= Required action =
Give back exactly the lines of the entries below from the line with "Rachel33 (146, 1059)" to the line with "Janik4c (143, 1896)", inclusive, and only those.

= Supplied material =
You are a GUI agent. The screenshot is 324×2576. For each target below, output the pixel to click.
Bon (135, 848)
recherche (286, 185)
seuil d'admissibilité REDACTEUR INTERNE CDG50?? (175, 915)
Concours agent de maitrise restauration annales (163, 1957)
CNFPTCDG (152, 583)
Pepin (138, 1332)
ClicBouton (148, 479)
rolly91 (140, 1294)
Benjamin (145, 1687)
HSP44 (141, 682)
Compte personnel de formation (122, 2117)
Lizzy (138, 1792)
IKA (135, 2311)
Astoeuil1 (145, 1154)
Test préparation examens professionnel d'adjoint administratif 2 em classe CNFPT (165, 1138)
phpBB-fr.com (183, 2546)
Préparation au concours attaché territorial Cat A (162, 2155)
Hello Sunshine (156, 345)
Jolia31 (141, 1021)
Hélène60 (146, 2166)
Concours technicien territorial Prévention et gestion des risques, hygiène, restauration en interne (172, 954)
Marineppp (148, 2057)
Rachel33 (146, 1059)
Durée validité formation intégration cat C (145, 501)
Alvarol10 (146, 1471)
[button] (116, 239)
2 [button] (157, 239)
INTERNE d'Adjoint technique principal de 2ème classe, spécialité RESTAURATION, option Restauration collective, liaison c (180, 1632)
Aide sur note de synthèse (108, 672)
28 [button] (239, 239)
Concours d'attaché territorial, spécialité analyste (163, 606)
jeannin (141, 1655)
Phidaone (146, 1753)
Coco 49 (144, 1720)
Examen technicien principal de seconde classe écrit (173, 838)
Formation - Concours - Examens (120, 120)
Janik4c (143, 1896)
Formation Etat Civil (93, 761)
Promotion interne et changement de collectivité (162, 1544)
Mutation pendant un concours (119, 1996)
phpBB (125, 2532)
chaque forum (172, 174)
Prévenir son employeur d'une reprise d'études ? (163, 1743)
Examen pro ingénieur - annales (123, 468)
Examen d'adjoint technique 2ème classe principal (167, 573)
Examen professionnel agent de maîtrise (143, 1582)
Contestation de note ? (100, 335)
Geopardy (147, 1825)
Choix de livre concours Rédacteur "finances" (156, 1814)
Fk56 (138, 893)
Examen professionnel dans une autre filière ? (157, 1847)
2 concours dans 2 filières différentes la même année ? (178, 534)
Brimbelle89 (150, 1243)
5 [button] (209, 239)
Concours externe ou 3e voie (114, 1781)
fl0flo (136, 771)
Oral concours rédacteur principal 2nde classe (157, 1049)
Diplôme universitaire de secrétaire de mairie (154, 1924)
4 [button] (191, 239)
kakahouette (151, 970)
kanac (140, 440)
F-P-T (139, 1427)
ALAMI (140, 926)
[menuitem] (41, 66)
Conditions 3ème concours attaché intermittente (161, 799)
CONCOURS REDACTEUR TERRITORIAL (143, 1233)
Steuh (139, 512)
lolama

= The answer =
Rachel33 (146, 1059)
Durée validité formation intégration cat C (145, 501)
Alvarol10 (146, 1471)
[button] (116, 239)
2 [button] (157, 239)
INTERNE d'Adjoint technique principal de 2ème classe, spécialité RESTAURATION, option Restauration collective, liaison c (180, 1632)
Aide sur note de synthèse (108, 672)
28 [button] (239, 239)
Concours d'attaché territorial, spécialité analyste (163, 606)
jeannin (141, 1655)
Phidaone (146, 1753)
Coco 49 (144, 1720)
Examen technicien principal de seconde classe écrit (173, 838)
Formation - Concours - Examens (120, 120)
Janik4c (143, 1896)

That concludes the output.